Alessio Scarchilli

Personal information
- Date of birth: September 10, 1972 (age 53)
- Place of birth: Rome, Italy
- Height: 1.80 m (5 ft 11 in)
- Position: Midfielder

Senior career*
- Years: Team / Apps / (Gls)
- 1991–1996: Roma / 26 / (5)
- 1992–1993: → Lecce (loan) / 32 / (3)
- 1994–1995: → Udinese (loan) / 33 / (5)
- 1996–2003: Torino / 120 / (17)
- 1997–1998: → Sampdoria (loan) / 21 / (1)
- 2003–2004: Mons / 7 / (0)
- 2004–2005: Teramo / 9 / (0)
- 2005–2006: Viterbese / 18 / (3)

International career
- 1993–1994: Italy U-21 / 9 / (0)

= Alessio Scarchilli =

Italian footballer (born 1972)

Alessio Scarchilli (born September 10, 1972) is a retired Italian professional football player. He played for 6 seasons (93 games, 10 goals) in the Serie A for A.S. Roma, U.C. Sampdoria and most notably for Torino F.C. He played in the UEFA Cup for Roma and Sampdoria.

Scarchilli began playing football in A.S. Roma's youth system.

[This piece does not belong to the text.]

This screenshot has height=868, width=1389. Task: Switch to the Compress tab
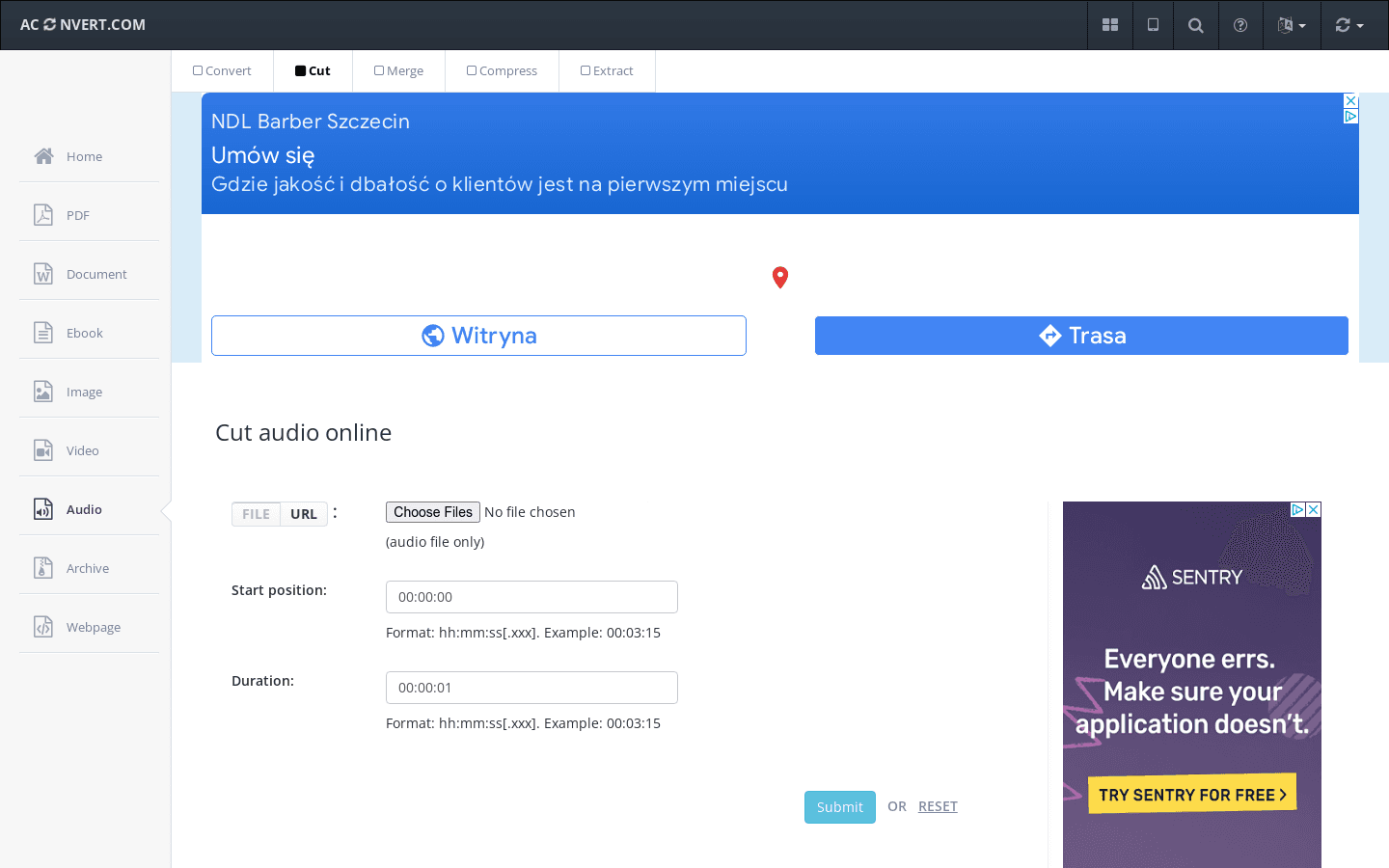(502, 71)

After graduating to the club's senior side, Scarchilli made his Serie B debut with U.S. Lecce while out on loan from Roma. After he helped Lecce earn promotion to Serie A during the 1992–93 season, Scarchilli returned to Roma.

He represented Italy in the 1994 UEFA European Under-21 Football Championship.

Currently, he works as a TV commentator on a channel dedicated to A.S. Roma.